In 1944, Magnuson successfully ran for the U.S. Senate. On December 14, 1944, Governor Arthur B. Langlie appointed Magnuson to fill the vacancy created by Homer Bone's appointment to the Ninth Circuit Court of Appeals, thus resigning from the House and starting his Senate tenure a month early.
Magnuson was reelected in 1950, 1956, 1962, 1968, and 1974. He served on the Senate Commerce Committee throughout his tenure in the Senate, and the Senate Appropriations Committee during his final term. Magnuson served most of his tenure in the Senate alongside his friend and Democratic colleague from Washington State, Henry M. "Scoop" Jackson. State Attorney General Slade Gorton defeated Magnuson in the 1980 election.
Magnuson was responsible for special legislation that allowed Poon Lim, a Chinese sailor who in 1942 survived 133 days alone at sea as a castaway, to immigrate to the U.S.
In August 1950, Magnuson proposed voluntary enlistment for the Japanese in the American armed forces and sent a cable request to General Douglas MacArthur on the practicality of the proposal.
In November 1961, President John F. Kennedy visited Seattle and was an honored guest at a celebration honoring Magnuson's first 25 years in Congress. Nearly 3,000 people paid $100 each to attend the dinner.
The bill that became the Civil Rights Act of 1964 was referred to the Committee on Commerce. Magnuson played a key role in getting it to the floor and enacted into law despite vigorous opposition by Senator William Fulbright and other segregationists.
At the end of August 1966, after President Lyndon Johnson announced the nominations of Charles F. Luce for Undersecretary of the Interior, John A. Carver for Federal Power Commission membership, and David S. Black for BPA administrator, Magnuson announced the Senate Commerce committee would hold hearings on Carver's nomination on September 1. He called Luce "one of the most able, dedicated, productive public servants I know."
On November 7, 1967, Johnson signed the Public Broadcasting Act of 1967, citing Magnuson as one of the members of Congress to "have been part of the team that has brought this measure to the White House to make it the law of our land."
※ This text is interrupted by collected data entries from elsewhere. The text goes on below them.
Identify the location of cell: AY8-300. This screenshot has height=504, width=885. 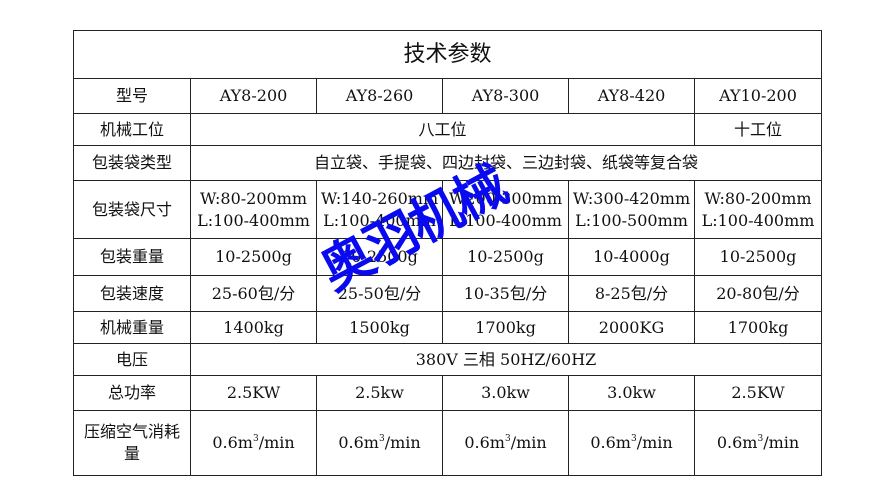
(506, 96).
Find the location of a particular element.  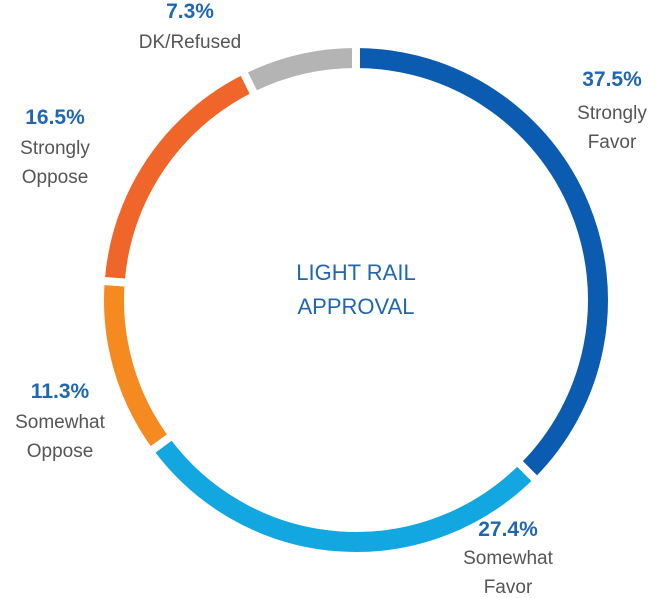

category-label: DK/Refused is located at coordinates (190, 42).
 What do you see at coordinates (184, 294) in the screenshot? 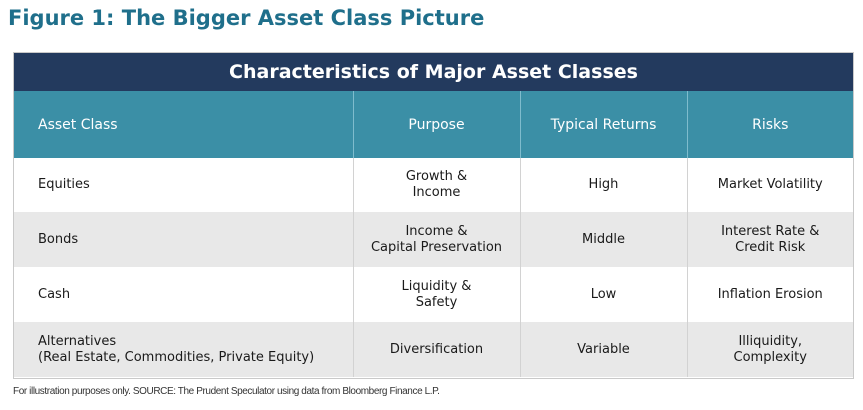
I see `cell-asset-class: Cash` at bounding box center [184, 294].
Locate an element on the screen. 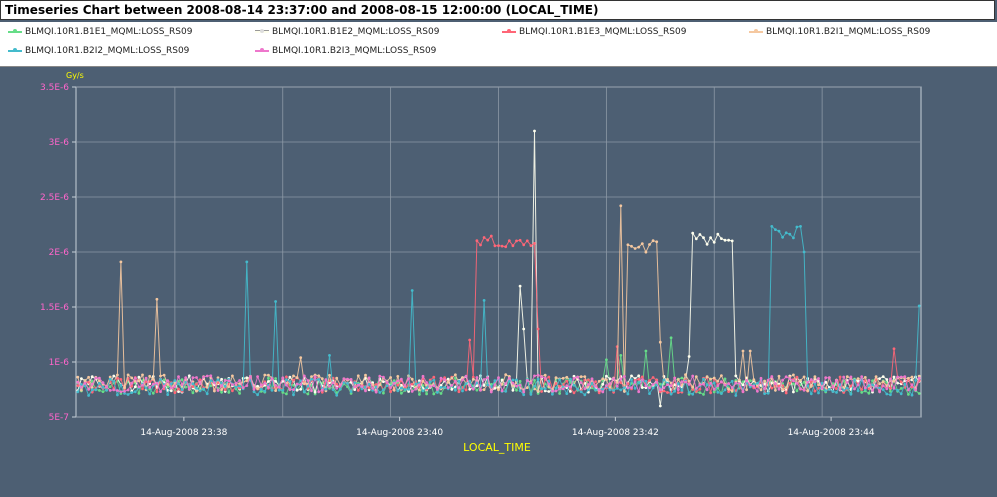 The width and height of the screenshot is (997, 497). x-tick-label: 14-Aug-2008 23:44 is located at coordinates (832, 433).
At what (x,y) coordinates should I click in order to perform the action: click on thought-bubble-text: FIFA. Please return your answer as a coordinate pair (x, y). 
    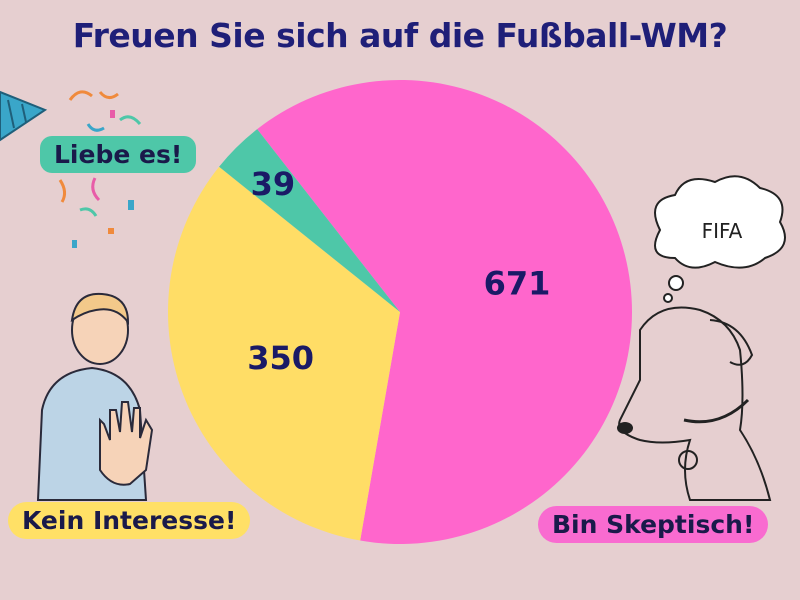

Magnuson attended the May 5, 1978, dedication ceremony for Riverfront Park in Spokane. Shortly after that, during a town hall meeting, President Jimmy Carter said, "No one could be in a better political position than to be preceded and introduced by men like Tom Foley and Senator Warren Magnuson. I know of no one in the Congress than these two men who are more respected, more dedicated to serving their own people well, but who have also reached, because of their experience and knowledge, sound judgment and commitment, a position of national and even international renown and leadership."
At least three important pieces of legislation bear Magnuson's name: the Magnuson-Stevens Fishery Conservation and Management Act, the Chinese Exclusion Repeal Act of 1943 (commonly called the Magnuson Act), and the Magnuson-Moss Warranty Act. He was also instrumental in keeping supertankers out of Puget Sound, by attaching an amendment to a routine funding reauthorization bill on the Senate and House consent calendars.
In 1928, Magnuson married Eleanor Peggy "Peggins" Maddieux, crowned Miss Seattle the previous year. They remained together until their divorce in 1935. Magnuson dated several glamorous women, including heiress and cover girl June Millarde and actress Carole Parker. In 1964, he married Jermaine Elliott Peralta (1923–2011), widowed as a teenager, in a ceremony conducted by Rev. Frederick Brown Harris at the Omni Shoreham Hotel. The couple remained together until his death, and he helped raise Peralta's daughter from her previous marriage, Juanita. Magnuson and his wife are interred in Acacia Memorial Park in Lake Forest Park, north of Seattle.